[Source records]
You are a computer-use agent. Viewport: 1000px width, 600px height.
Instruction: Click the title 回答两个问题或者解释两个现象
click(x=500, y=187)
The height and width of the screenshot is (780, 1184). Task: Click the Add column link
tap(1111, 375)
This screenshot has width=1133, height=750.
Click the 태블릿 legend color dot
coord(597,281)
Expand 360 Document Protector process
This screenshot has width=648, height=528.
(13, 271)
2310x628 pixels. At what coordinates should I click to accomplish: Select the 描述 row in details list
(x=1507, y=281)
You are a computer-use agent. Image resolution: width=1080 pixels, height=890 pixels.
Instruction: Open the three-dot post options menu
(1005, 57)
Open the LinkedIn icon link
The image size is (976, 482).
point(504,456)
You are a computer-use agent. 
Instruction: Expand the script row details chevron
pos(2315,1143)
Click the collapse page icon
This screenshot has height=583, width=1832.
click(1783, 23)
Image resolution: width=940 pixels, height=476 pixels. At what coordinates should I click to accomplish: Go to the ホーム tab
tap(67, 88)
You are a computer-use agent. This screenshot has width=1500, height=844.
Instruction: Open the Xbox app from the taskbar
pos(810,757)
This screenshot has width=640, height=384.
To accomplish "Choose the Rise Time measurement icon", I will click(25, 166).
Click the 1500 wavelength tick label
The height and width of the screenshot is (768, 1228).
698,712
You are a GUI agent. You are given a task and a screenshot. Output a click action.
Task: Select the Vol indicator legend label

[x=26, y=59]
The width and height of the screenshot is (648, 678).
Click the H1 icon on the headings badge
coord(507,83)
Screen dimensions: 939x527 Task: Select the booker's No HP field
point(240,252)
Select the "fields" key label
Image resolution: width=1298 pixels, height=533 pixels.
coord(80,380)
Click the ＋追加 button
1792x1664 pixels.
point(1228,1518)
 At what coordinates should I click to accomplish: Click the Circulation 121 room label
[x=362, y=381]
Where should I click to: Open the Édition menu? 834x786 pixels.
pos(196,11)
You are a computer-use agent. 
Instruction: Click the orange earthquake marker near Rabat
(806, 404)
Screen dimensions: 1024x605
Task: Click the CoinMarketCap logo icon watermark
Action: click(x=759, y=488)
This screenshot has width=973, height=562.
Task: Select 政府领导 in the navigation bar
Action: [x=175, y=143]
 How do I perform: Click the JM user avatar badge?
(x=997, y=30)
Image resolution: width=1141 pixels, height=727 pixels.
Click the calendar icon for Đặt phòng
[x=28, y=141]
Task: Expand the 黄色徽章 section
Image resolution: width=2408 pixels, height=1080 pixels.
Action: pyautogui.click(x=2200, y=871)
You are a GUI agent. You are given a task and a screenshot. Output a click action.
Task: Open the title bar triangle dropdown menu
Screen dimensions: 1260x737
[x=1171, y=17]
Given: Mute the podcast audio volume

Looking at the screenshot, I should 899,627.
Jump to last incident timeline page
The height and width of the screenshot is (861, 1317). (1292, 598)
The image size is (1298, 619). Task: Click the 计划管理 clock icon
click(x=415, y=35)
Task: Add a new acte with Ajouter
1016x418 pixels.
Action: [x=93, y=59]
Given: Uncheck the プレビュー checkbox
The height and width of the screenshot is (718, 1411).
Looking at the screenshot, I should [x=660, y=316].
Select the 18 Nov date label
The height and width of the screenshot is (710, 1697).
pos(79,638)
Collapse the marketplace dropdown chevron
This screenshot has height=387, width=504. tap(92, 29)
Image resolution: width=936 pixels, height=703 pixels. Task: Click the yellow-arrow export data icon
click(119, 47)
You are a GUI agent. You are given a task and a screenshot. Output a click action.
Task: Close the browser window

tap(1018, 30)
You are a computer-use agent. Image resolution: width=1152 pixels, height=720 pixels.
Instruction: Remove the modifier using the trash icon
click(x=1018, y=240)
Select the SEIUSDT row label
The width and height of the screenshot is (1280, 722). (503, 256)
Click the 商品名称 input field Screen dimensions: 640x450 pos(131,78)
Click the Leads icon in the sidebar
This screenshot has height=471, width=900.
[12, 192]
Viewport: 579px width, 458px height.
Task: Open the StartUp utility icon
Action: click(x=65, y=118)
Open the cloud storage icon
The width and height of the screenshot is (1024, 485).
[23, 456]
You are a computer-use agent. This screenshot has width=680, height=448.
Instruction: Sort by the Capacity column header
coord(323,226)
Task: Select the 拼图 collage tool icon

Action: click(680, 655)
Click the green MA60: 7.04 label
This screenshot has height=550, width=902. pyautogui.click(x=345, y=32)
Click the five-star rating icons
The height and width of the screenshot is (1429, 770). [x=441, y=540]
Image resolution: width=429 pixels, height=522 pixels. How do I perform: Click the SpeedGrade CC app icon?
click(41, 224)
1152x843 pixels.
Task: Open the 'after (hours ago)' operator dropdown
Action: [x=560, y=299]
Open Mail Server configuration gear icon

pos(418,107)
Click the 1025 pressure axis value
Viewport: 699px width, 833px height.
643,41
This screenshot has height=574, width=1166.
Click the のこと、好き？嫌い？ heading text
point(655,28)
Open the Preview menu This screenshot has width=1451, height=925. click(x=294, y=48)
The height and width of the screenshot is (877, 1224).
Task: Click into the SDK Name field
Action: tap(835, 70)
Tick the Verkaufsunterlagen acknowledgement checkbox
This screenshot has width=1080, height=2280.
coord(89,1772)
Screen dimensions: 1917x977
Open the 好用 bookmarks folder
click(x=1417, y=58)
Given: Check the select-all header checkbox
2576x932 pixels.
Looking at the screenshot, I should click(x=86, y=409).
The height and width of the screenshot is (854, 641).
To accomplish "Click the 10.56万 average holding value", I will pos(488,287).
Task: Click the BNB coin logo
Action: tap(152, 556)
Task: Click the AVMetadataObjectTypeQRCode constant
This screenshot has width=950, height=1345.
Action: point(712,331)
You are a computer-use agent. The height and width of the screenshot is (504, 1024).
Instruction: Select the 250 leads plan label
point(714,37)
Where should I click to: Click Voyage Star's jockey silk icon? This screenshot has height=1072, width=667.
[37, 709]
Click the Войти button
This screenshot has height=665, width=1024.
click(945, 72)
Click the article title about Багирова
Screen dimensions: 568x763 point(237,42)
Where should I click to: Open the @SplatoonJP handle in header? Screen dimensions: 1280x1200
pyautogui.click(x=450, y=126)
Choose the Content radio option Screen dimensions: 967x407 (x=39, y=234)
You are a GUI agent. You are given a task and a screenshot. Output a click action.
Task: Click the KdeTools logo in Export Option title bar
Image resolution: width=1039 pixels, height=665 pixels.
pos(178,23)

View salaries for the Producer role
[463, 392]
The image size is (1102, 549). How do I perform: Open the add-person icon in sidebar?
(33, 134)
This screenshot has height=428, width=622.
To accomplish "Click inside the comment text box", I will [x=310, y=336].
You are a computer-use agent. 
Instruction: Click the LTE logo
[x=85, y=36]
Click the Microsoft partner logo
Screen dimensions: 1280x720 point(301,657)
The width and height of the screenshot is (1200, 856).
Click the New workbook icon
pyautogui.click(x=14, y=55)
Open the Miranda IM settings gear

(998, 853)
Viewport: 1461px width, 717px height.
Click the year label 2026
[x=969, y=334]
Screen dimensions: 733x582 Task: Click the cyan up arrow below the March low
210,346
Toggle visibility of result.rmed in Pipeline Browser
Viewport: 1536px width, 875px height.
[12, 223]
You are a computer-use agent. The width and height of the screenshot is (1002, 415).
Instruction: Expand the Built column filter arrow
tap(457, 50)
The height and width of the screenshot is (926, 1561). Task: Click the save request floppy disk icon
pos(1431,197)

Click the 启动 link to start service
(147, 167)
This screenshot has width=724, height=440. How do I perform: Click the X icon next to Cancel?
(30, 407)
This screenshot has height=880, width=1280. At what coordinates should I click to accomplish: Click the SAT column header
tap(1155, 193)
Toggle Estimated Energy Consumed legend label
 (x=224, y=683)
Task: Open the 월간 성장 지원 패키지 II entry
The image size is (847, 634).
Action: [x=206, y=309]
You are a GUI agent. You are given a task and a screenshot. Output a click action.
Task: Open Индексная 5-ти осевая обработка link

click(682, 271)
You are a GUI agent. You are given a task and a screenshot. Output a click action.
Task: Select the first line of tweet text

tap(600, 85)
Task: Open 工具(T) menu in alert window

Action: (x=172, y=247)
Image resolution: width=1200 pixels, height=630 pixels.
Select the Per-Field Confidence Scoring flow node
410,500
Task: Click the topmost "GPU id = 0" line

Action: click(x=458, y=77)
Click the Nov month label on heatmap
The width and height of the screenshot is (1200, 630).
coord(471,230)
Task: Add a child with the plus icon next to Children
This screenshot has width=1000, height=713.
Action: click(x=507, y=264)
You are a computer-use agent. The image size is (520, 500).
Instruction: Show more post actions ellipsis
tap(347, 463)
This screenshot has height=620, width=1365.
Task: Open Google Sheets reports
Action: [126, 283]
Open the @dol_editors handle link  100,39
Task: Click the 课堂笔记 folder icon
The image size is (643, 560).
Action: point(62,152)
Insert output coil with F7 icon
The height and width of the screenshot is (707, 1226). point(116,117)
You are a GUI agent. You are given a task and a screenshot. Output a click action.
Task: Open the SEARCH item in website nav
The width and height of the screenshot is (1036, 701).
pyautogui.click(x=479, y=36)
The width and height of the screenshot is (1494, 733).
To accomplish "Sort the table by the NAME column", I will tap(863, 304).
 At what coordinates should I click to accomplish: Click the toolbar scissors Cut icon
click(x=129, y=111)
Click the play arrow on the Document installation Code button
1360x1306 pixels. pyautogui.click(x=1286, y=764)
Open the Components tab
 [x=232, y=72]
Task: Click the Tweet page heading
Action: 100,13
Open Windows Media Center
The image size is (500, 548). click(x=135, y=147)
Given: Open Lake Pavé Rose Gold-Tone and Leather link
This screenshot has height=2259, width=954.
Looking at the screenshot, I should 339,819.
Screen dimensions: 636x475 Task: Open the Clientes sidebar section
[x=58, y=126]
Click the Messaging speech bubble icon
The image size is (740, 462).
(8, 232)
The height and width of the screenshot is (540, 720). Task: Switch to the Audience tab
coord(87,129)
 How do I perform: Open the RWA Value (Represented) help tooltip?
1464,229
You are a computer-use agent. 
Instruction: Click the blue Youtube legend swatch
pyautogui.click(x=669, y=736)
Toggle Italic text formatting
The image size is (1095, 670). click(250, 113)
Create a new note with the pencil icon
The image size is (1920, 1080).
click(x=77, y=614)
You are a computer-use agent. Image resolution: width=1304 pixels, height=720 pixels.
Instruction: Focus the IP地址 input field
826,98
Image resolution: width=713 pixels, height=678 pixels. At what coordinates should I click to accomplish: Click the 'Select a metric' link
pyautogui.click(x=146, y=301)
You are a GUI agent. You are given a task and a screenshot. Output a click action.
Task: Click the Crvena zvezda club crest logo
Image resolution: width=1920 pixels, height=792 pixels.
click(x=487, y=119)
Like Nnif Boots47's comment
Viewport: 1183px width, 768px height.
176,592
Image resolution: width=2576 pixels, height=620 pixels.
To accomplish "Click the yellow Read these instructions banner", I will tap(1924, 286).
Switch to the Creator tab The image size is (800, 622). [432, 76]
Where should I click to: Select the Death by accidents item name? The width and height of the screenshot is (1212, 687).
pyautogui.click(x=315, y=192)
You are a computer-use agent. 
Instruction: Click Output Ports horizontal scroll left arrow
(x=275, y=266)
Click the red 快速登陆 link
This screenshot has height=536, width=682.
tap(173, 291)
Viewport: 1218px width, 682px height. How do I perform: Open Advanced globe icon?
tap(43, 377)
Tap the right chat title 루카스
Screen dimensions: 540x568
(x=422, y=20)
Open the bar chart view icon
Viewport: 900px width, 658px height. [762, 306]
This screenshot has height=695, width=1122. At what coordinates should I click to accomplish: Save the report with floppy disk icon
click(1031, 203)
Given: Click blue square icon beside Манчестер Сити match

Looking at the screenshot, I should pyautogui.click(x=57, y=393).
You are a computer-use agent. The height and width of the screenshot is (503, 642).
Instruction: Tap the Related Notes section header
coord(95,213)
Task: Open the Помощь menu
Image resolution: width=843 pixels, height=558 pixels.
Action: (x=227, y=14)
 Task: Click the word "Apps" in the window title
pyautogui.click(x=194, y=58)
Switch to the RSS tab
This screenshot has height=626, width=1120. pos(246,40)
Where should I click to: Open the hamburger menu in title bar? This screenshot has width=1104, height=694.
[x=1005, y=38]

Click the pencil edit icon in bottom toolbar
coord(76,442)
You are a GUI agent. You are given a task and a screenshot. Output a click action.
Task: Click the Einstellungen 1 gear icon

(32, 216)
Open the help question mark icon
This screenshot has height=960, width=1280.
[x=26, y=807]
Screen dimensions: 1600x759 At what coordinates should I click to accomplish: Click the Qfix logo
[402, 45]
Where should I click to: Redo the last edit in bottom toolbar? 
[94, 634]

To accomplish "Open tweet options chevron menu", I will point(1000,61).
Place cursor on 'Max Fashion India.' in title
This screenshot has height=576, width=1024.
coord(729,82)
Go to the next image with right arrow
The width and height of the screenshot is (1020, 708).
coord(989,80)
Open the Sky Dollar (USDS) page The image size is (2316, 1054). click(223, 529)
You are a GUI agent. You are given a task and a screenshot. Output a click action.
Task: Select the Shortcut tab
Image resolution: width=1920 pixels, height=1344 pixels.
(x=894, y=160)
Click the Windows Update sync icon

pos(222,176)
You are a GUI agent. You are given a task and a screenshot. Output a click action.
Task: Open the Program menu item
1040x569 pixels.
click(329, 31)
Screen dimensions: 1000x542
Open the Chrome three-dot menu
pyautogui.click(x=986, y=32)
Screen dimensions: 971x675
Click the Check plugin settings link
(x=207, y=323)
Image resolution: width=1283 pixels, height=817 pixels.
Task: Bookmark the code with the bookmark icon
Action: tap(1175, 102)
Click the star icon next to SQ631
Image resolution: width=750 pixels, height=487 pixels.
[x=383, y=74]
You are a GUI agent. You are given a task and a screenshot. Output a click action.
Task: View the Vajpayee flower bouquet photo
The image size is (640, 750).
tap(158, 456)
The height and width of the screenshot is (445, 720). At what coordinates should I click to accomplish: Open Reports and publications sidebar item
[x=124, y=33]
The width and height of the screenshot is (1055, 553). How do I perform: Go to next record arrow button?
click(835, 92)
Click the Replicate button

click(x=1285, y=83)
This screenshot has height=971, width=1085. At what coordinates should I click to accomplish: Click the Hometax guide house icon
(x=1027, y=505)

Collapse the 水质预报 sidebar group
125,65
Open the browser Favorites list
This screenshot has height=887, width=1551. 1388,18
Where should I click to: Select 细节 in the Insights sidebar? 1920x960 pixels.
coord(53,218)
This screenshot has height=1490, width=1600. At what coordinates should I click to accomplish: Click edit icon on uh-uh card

- _ASSIGNED TASK_:
Starting at the line above that contains "Screen dimensions: 1260x737", write out each line exactly until the line that contains "Given: Uncheck the プレビュー checkbox" has been written, and stop there.

- _TASK RESPONSE_:
Screen dimensions: 1260x737
[x=1171, y=17]
Given: Mute the podcast audio volume

Looking at the screenshot, I should 899,627.
Jump to last incident timeline page
The height and width of the screenshot is (861, 1317). (1292, 598)
The image size is (1298, 619). Task: Click the 计划管理 clock icon
click(x=415, y=35)
Task: Add a new acte with Ajouter
1016x418 pixels.
Action: [x=93, y=59]
Given: Uncheck the プレビュー checkbox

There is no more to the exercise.